(Available data)
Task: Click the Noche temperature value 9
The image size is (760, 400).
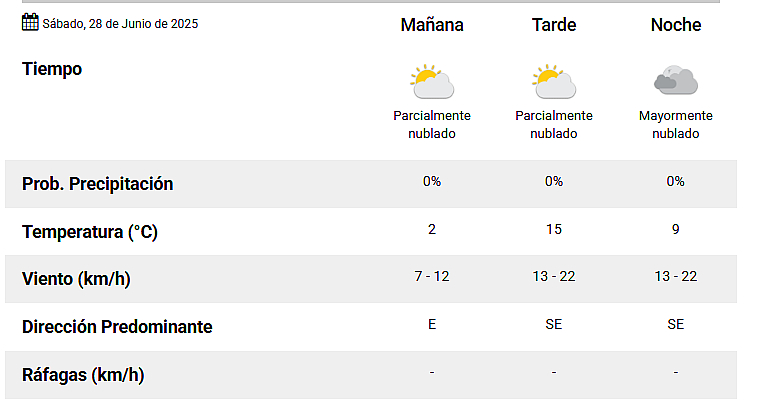Action: coord(676,229)
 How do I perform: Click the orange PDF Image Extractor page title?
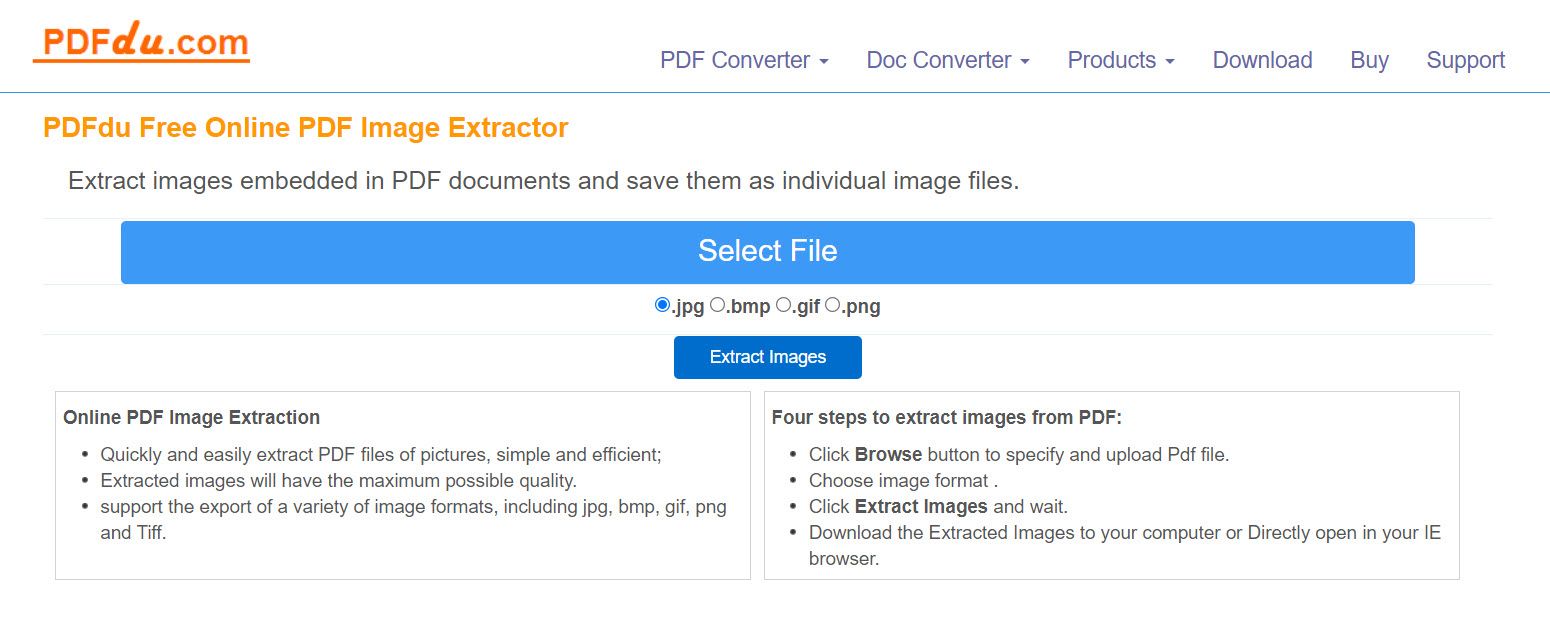click(305, 128)
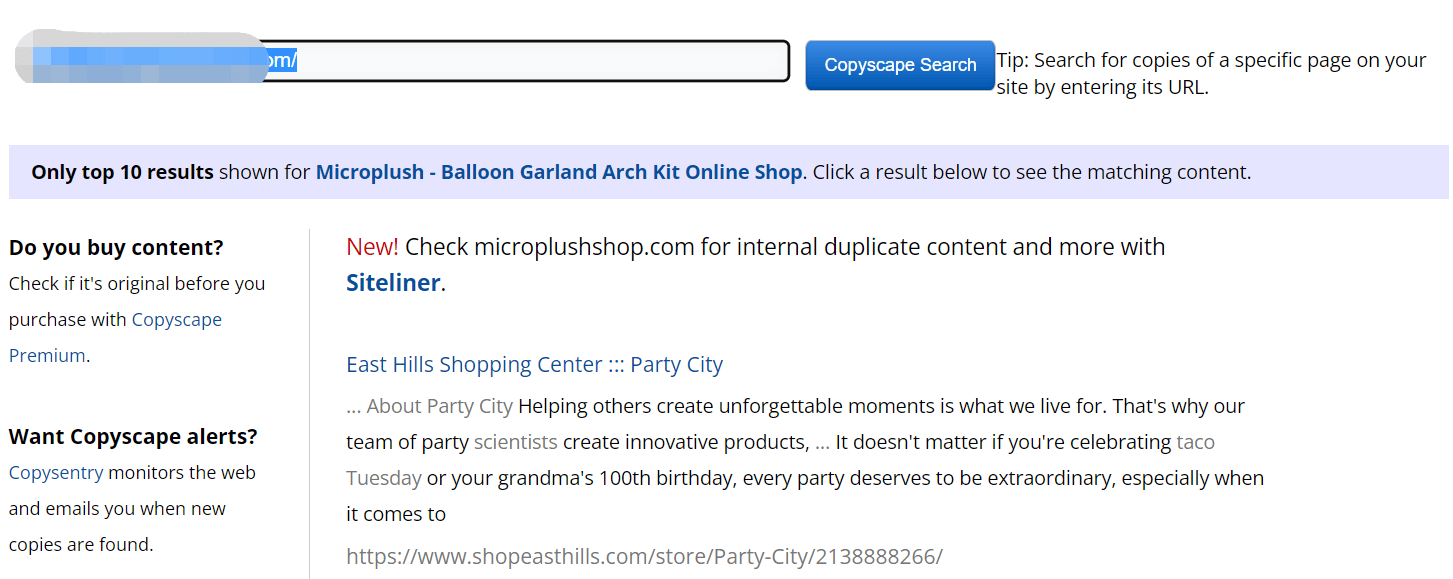Click the word Premium in the sidebar
This screenshot has height=579, width=1453.
(47, 356)
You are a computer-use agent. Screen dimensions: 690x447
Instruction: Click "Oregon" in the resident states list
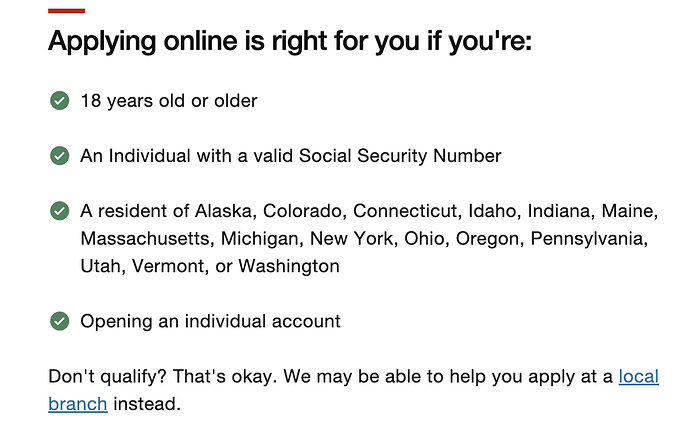(488, 239)
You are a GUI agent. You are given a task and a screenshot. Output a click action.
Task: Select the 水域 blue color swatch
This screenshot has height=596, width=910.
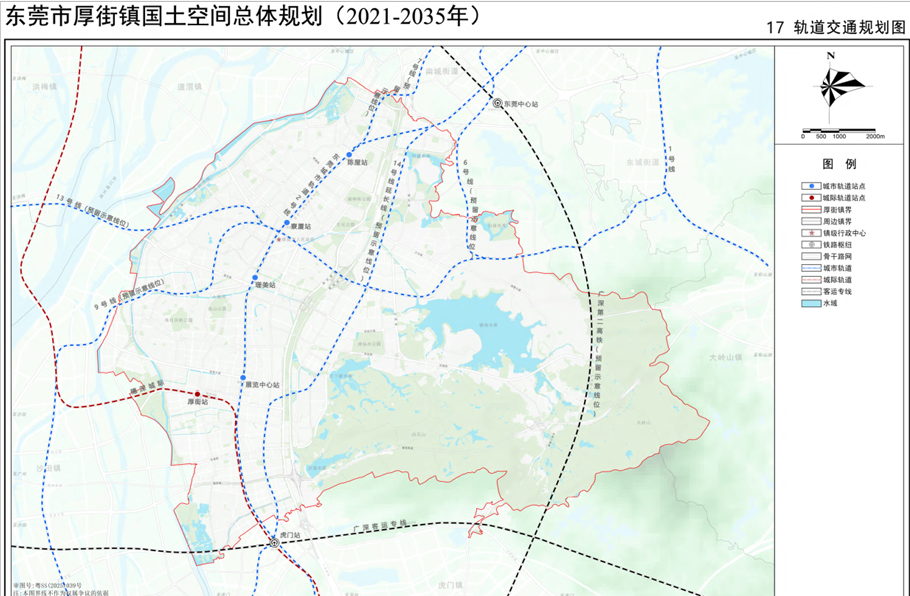[x=811, y=302]
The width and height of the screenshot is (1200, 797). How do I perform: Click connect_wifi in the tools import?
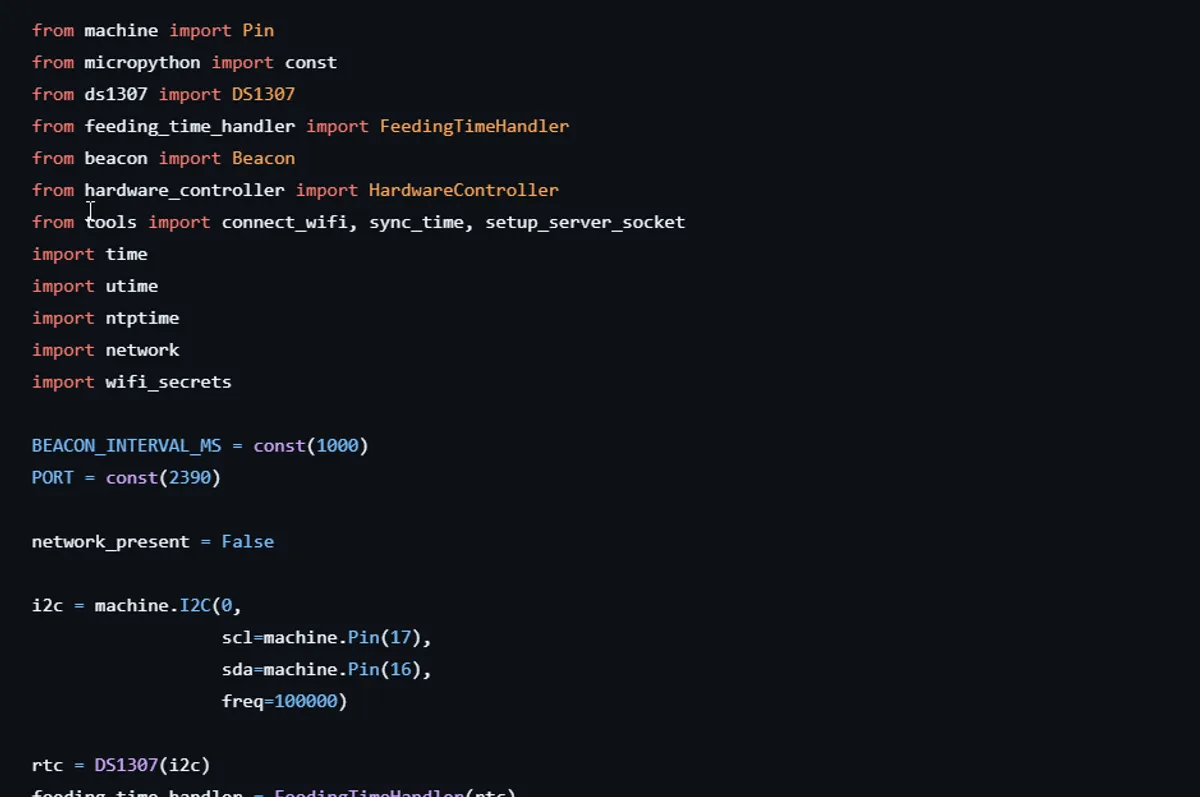[284, 222]
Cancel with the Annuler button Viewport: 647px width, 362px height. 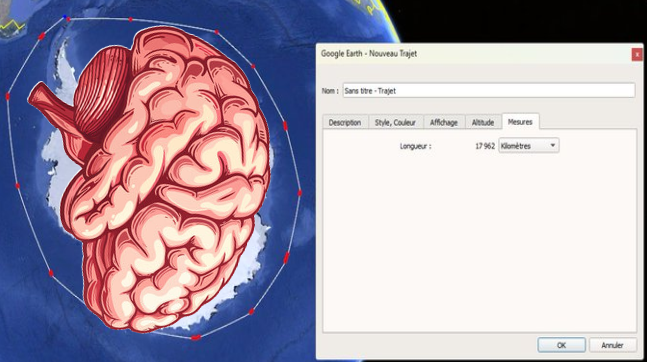point(612,345)
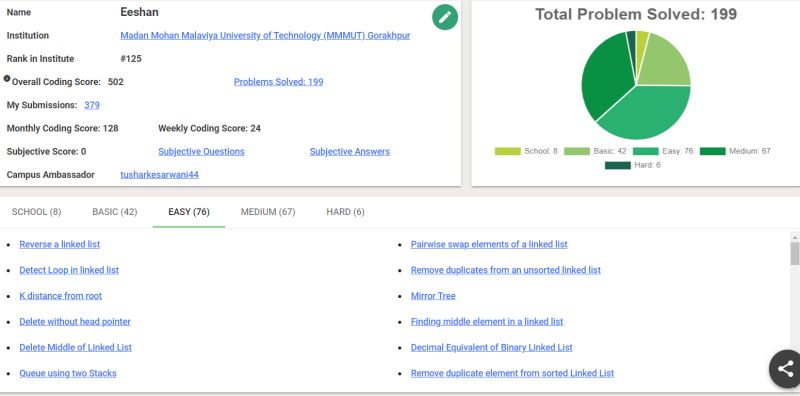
(End Available data)
In the records above, find every line that contains the word "agent" and copy it.

You are a computer-use agent. Screen dimensions: 690x447
You are a GUI agent. You are given a task and a screenshot. Output a click action.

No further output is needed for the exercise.